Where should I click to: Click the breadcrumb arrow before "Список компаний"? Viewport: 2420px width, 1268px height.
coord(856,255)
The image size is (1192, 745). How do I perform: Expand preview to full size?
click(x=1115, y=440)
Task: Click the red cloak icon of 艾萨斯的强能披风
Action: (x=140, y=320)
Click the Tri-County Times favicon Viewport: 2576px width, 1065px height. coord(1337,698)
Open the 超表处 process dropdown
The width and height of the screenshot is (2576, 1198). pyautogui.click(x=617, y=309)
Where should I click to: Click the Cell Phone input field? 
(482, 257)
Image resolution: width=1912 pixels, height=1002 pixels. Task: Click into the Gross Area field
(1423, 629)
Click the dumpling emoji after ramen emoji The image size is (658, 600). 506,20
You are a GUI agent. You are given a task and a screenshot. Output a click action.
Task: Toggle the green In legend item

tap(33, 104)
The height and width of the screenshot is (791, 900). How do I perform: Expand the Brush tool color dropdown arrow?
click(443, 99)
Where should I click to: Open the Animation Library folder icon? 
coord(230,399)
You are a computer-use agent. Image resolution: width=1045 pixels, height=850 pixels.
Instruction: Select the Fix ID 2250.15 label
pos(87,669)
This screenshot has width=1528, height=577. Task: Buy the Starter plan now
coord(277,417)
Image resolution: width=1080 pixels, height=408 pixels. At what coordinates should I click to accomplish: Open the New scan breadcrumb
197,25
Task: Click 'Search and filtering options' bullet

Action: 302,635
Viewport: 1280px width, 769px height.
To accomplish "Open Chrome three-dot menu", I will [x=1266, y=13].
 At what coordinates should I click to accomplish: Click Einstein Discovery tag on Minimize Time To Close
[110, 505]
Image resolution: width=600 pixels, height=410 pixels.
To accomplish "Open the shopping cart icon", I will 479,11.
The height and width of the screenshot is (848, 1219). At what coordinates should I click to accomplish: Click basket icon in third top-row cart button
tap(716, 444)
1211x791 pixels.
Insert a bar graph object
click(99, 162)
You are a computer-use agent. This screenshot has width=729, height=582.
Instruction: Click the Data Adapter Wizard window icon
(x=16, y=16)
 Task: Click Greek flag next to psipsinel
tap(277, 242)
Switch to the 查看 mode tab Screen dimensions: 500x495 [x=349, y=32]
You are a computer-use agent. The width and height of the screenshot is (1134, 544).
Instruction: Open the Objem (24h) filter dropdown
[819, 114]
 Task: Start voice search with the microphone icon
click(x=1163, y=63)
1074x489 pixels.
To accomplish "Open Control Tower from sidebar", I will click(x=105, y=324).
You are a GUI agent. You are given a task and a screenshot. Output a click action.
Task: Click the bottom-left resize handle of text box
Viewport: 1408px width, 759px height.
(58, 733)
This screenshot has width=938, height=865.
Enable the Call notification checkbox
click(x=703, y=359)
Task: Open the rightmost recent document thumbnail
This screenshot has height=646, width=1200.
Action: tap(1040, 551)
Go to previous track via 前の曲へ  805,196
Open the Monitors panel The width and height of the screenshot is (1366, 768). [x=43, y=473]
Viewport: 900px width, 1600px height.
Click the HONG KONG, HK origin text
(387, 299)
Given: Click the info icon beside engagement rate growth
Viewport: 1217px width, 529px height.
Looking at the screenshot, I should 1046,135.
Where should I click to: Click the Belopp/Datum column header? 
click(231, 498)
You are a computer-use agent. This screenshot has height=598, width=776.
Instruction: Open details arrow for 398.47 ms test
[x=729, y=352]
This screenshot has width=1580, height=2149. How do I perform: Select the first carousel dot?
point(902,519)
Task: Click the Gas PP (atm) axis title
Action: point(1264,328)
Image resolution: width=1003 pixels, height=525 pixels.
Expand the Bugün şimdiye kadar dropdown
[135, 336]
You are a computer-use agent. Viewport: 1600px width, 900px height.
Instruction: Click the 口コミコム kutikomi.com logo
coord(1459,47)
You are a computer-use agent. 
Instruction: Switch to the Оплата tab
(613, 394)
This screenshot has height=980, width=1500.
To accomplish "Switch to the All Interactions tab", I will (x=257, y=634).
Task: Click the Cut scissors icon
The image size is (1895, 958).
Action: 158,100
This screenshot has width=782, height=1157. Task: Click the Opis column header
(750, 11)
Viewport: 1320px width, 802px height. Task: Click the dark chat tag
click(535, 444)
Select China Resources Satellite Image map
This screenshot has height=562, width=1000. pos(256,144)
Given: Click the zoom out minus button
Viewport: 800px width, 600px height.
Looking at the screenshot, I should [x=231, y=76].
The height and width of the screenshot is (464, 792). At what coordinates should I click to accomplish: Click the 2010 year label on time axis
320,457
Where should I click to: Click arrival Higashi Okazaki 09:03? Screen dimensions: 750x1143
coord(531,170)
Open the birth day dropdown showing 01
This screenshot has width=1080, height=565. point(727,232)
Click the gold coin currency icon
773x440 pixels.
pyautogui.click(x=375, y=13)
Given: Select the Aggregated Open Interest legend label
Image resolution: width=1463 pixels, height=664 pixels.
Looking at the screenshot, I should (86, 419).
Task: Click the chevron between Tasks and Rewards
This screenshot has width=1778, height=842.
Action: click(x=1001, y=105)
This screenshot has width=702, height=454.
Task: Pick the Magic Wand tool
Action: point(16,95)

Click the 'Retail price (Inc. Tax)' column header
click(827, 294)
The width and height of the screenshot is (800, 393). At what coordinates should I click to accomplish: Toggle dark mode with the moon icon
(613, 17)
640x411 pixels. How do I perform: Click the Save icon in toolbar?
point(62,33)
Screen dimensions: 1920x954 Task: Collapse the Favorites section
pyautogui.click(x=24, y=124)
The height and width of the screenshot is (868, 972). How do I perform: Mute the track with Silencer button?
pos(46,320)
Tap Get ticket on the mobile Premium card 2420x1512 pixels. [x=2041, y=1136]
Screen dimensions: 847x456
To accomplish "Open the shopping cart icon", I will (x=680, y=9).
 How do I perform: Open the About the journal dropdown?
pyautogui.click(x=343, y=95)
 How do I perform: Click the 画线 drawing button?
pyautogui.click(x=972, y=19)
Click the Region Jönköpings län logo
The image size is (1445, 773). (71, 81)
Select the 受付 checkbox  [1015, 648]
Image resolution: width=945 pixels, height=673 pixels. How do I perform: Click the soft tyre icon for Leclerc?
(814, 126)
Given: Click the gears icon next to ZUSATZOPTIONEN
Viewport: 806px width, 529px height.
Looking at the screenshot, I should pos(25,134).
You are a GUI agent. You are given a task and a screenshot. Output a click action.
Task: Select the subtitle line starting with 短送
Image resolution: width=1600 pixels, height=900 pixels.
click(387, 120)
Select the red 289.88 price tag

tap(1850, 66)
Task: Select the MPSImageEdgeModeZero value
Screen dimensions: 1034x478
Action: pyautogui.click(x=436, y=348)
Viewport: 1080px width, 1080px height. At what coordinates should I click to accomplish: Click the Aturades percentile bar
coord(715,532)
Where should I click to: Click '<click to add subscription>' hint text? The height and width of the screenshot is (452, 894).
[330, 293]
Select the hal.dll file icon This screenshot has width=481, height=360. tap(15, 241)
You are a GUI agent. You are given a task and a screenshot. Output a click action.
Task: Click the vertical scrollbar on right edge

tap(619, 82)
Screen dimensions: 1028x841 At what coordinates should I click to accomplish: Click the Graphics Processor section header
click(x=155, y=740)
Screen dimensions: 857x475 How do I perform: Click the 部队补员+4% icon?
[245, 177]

——

Where the listing above has a line with "Expand the Bugün şimdiye kadar dropdown", start there, and output every line exactly through the line with "Task: Click the chevron", which is also included.

◆ Task output:
Expand the Bugün şimdiye kadar dropdown
[135, 336]
You are a computer-use agent. Viewport: 1600px width, 900px height.
Instruction: Click the 口コミコム kutikomi.com logo
coord(1459,47)
You are a computer-use agent. 
Instruction: Switch to the Оплата tab
(613, 394)
This screenshot has height=980, width=1500.
To accomplish "Switch to the All Interactions tab", I will (x=257, y=634).
Task: Click the Cut scissors icon
The image size is (1895, 958).
Action: 158,100
This screenshot has width=782, height=1157. Task: Click the Opis column header
(750, 11)
Viewport: 1320px width, 802px height. Task: Click the dark chat tag
click(535, 444)
Select China Resources Satellite Image map
This screenshot has height=562, width=1000. pos(256,144)
Given: Click the zoom out minus button
Viewport: 800px width, 600px height.
Looking at the screenshot, I should [x=231, y=76].
The height and width of the screenshot is (464, 792). At what coordinates should I click to accomplish: Click the 2010 year label on time axis
320,457
Where should I click to: Click arrival Higashi Okazaki 09:03? Screen dimensions: 750x1143
coord(531,170)
Open the birth day dropdown showing 01
This screenshot has width=1080, height=565. point(727,232)
Click the gold coin currency icon
773x440 pixels.
pyautogui.click(x=375, y=13)
Given: Select the Aggregated Open Interest legend label
Image resolution: width=1463 pixels, height=664 pixels.
Looking at the screenshot, I should (86, 419).
Task: Click the chevron between Tasks and Rewards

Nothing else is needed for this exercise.